In normal operation metadata_host defaults to the local IP of the node running nova-network. In this case (or any case where the IP is not 127.0.0.1) nova-network creates an iptables entry in the NAT table to DNAT requests for the metadata server (169.254.169.254) to the ip specified in metadata_host. Additionally when nova-api started up it creates an iptables entry in the filter table to allow requests from VMs to the metadata server.

nova-network nat entry:
-A nova-network-PREROUTING -d 169.254.169.254/32 -p tcp -m tcp --dport 80 -j DNAT --to-destination 10.1.1.1:8775

nova-api filter entry:
-A nova-api-INPUT -d 10.1.1.1/32 -p tcp -m tcp --dport 8775 -j ACCEPT

The problem is that if metadata_host is set to 127.0.0.1 nova-network will use the REDIRECT target instead of the DNAT target in its iptables rule. The resulting iptables rule looks like the following.

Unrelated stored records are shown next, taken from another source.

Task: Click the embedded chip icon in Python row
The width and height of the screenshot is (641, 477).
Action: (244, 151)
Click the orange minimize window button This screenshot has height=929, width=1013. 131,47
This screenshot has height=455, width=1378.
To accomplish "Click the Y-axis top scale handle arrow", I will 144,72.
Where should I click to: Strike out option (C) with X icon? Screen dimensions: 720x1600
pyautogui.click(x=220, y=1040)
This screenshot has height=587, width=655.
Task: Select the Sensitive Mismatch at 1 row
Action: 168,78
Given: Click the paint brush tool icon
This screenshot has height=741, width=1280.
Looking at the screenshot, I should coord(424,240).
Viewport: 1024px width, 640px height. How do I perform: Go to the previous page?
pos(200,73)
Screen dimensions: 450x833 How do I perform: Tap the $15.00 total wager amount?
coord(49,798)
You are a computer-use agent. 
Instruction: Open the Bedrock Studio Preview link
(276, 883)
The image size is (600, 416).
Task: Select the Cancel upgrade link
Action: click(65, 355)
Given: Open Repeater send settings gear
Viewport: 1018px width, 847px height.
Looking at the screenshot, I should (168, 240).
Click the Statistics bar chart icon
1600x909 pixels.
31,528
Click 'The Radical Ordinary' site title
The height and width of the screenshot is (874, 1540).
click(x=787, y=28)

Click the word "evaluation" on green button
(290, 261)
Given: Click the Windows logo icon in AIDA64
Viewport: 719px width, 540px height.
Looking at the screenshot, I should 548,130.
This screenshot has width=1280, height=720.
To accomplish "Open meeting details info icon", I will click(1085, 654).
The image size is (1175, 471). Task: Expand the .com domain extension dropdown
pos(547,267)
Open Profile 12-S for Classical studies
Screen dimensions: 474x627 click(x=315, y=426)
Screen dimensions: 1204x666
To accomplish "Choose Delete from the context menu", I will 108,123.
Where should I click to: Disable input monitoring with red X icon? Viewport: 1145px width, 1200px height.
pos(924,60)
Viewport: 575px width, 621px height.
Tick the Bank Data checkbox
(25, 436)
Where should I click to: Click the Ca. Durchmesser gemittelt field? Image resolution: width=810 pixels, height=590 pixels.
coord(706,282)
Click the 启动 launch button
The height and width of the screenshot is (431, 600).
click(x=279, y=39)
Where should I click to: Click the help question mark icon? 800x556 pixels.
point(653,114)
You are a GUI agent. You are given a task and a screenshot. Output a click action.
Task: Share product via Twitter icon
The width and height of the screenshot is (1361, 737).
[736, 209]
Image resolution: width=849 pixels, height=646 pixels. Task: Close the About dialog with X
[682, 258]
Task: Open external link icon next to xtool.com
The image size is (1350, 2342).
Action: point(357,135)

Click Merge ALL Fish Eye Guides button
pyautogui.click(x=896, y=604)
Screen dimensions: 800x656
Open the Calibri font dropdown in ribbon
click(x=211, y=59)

-A nova-network-PREROUTING -d 169.254.169.254/32 -p tcp -m tcp --dport 80 -j REDIRECT --to-ports 8775

The issue is that REDIRECT results in an implicit DNAT the primary address of the incoming interface. As a result requests coming in from VMs will have a destination address of the gateway brought up by nova-network. The nova-api rules are not modified in this case and are only allowing requests destined to 127.0.0.1 and not the gateway IP addresses managed by nova-network.

We need to update the logic used to generate the rules for nova-api to account for the REDIRECT use case.